Democrat's Higher Education Renewal Act version

The Chronicle of Higher Education reports that the Senate version focuses on 5 key areas.  The article states:

Here are some of the measure's highlights in five key areas:

Student-Aid Eligibility
Revive year-round Pell Grants, with some modifications.
Restore eligibility for some students without high-school diplomas or GEDs.
Allow students to use two-year-old tax data when applying for financial aid.
Reduce the "work penalty" by shielding more earnings from the federal needs-analysis formula.
Provide grants to states to aid "Dreamers," students who were brought to the United States illegally as children.

For-Profit Colleges
Limit the amount of money that for-profit colleges can receive from the federal government to 85 percent of their revenue, down from 90 percent.
Count military tuition-assistance and veterans benefits, not just federal financial aid, toward the 85-percent limit.
Ban the use of federal funds for marketing and recruiting.
Create an interagency committee to coordinate federal oversight of for-profit colleges.
Require the committee to publish "warning lists" of for-profit institutions for parents and prospective students.

Consumer Information
Require colleges to use the Education Department’s standardized financial-aid-award letter.
Set minimum standards for colleges’ net-price calculators.
Create a universal net-price calculator that would allow students to compare costs across colleges.
Update the Education Department’s College Scorecard with disaggregated information on colleges’ net prices and student-loan borrowing and repayment rates.
Require the education secretary to publish cohort default rates for borrowers of Graduate and Parent PLUS loans.

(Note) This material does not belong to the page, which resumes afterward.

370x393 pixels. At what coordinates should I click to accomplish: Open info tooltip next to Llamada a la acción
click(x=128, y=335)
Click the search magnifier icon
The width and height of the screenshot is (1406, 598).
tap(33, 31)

Student and Borrower Protections
Establish a centralized system to track student complaints at the Department of Education and set timelines for responding to complaints.
Extend many of the restrictions on agreements between colleges and lenders to providers of debit cards and other financial products.
Limit collection costs on defaulted student loans and define what constitutes reasonable payments for borrowers rehabilitating such loans.
Create an index of student-default risk based on loan-repayment rates at individual colleges.
Require annual federal program reviews of institutions with high default rates or large numbers of student complaints.

Loan Repayment
Replace the menu of income-based repayment options with a single plan.
Allow students to discharge private student loans in bankruptcy.
Make it easier for disabled borrowers to discharge their student loans.
Make it easier for members of the military and veterans to obtain interest-rate reductions, loan deferments, and other borrower benefits.
Provide loan forgiveness for American Indian educators.
Correction (6/26/2014, 12:16 p.m.): This article originally misstated a provision of the bill. It would allow students to discharge private student loans in bankruptcy; it would not allow them to refinance private student loans. The article has been updated to reflect this correction.